The actor died in 2003 of an aortic dissection -- a tearing of the major artery that comes out of the heart. His widow later settled a wrongful death lawsuit against a California hospital, alleging his condition had been misdiagnosed "at least twice."
Experts who study malpractice cases and autopsy reports say certain diseases are misdiagnosed over and over again. It's worth knowing what they are so you won't be a victim.
1. Aortic dissection: Sometimes aortic dissections are easy to diagnose -- a patient feels a distinct tearing sensation in his or her chest. But other times they're pretty easy to miss because the symptoms could point to other diseases, says Dr. Robert Bonow, past president of the American Heart Association. "Sometimes it feels like heartburn," he says.
2. Cancer: In a Harvard study of malpractice claims in the U.S., cancer was far and away the most misdiagnosed illness, primarily breast and colorectal. Study authors attributed this to doctors failing to stick to cancer screening guidelines.
3. Clogged arteries: Sometimes doctors tell patients they're short of breath because they're out of shape, when it's actually coronary artery disease, says Bonow, who's also the chief of cardiology at Northwestern Medical School.
4. Heart attack: Sound strange? How could a doctor miss a heart attack? Bonow says the big and obvious attack -- the one where someone clutches his or her chest and falls to the floor, the one Bonow calls "the Hollywood heart attack" -- isn't always so clear. Sometimes the only signs of a heart attack are a sense of fullness in the chest, nausea and a general sense of not feeling well.
5. Infection: In the Harvard study, infection followed cancer as the most misdiagnosed condition.
So how can you keep yourself from becoming a victim of misdiagnosis?
1. Ask for more tests - Has your illness been misdiagnosed? - Actually, Nancy Keelan says, demand more tests. For more than three years, Keelan says, she complained to her gynecologist about irregular, heavy bleeding, and for three years he told her she was entering menopause and not to worry. Keelan says it turned out she had both advanced endometrial and ovarian cancer. "I believe he missed my diagnosis five times," says Keelan, who was 46 when she got her correct diagnosis.

Dataset entries -
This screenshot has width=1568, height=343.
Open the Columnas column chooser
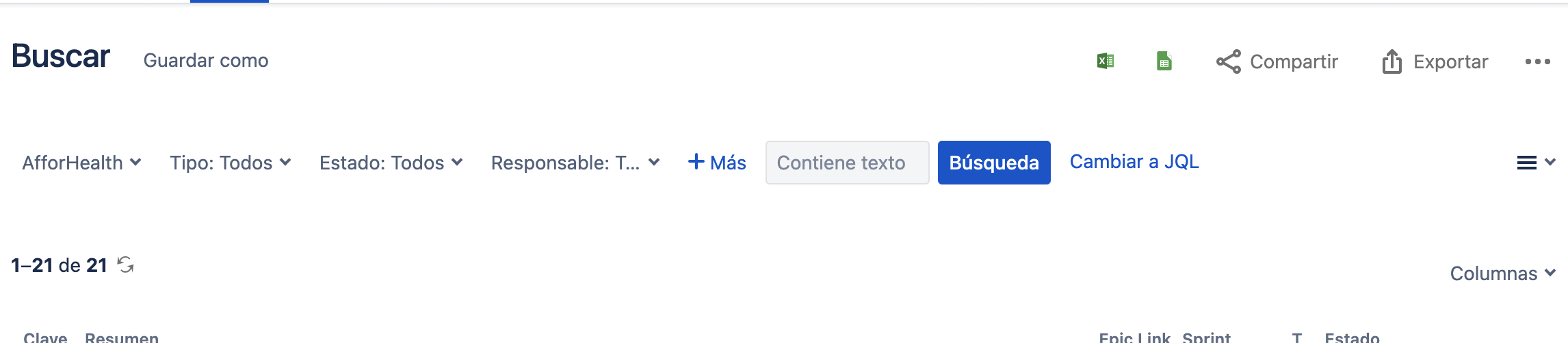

...

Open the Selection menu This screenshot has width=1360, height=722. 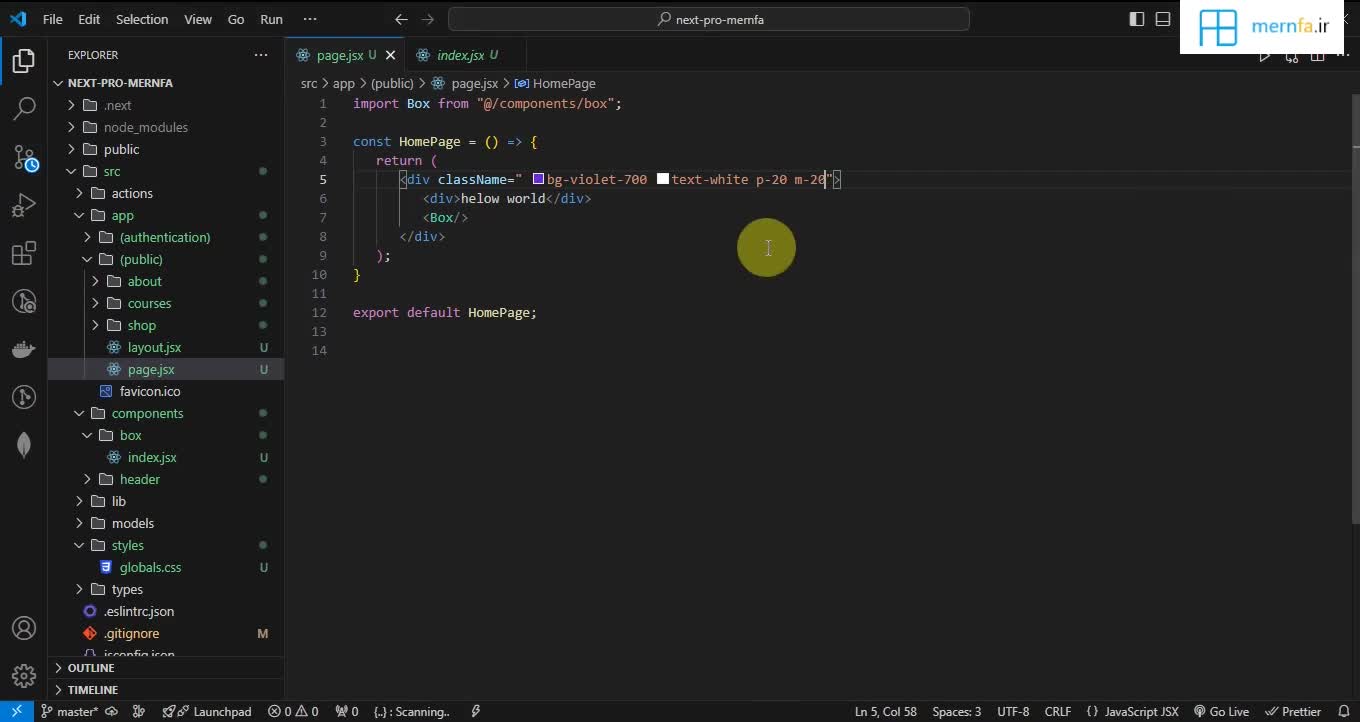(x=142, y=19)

==

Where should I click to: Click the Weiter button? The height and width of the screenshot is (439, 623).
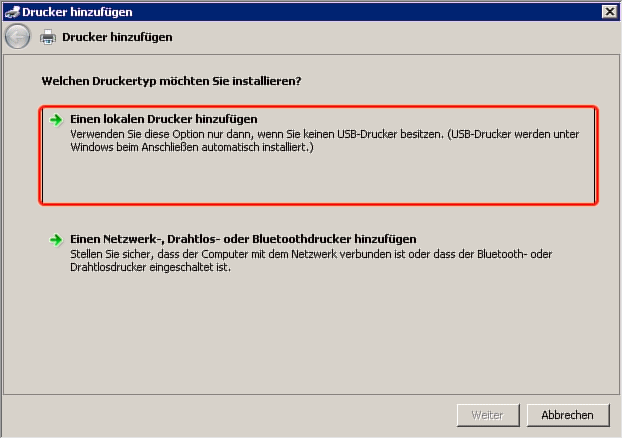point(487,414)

Instructions -
**1.** In the text on commonly misdiagnosed illnesses, which illness did the Harvard study of malpractice claims find was misdiagnosed most often?
**2.** Extend the text on commonly misdiagnosed illnesses, starting after its last sentence.

Answers for each item -
**1.** Cancer, primarily breast and colorectal.

**2.**
Keelan, a registered nurse, now speaks to women's groups, telling them not to let more than three weeks go by if they're having new, strange symptoms. She says if the doctor tells you it's no big deal, you can frame your request this way: Tell your doctor you know it might be nothing, but would it do any harm to have a simple test? She says a simple ultrasound, would have caught her cancer much earlier.
2. Ask, "What else could my illness be?" - Let's say you've been experiencing shortness of breath when you exercise, and your doctor tells you you're just out of shape. You can ask your doctor if it could possibly be something more dangerous. Dr. Mark Graber, chief of medicine at the Veteran's Administration in Northpoint, New York, says the single most common cause of misdiagnosis is a doctor's failure to consider other possibilities after an initial diagnosis is reached. "It's called premature closing -- the minute they come up with a diagnosis, they don't think about a better solution," he says.
3. Don't assume no news is good news - Another source of misdiagnosis: Lab results get lost or forgotten. A study by Dr. Tejal Gandhi at Harvard Medical School found that up to 33 percent of physicians did not always notify patients about abnormal test results. "No news is not good news," says Dr. Saul Weingart, vice president for patient safety at Dana Farber Cancer Institute. "It might be that the report fell down behind someone's desk."
4. Assume your doctors don't talk to one another - Our experts said doctors often don't share information about test results. One piece of advice: Use that conference call function on your cell phone. Make phone appointments with your doctors at the same time, and then conference them all together.
5. Be wary when your doctors work in shifts - The title of Gandhi's 2005 study in the Annals of Internal Medicine says it all: "Fumbled Handoffs: One Dropped Ball after Another." In it, she describes how a hospital patient's tuberculosis was misdiagnosed partly because test results weren't passed on when doctors changed shifts.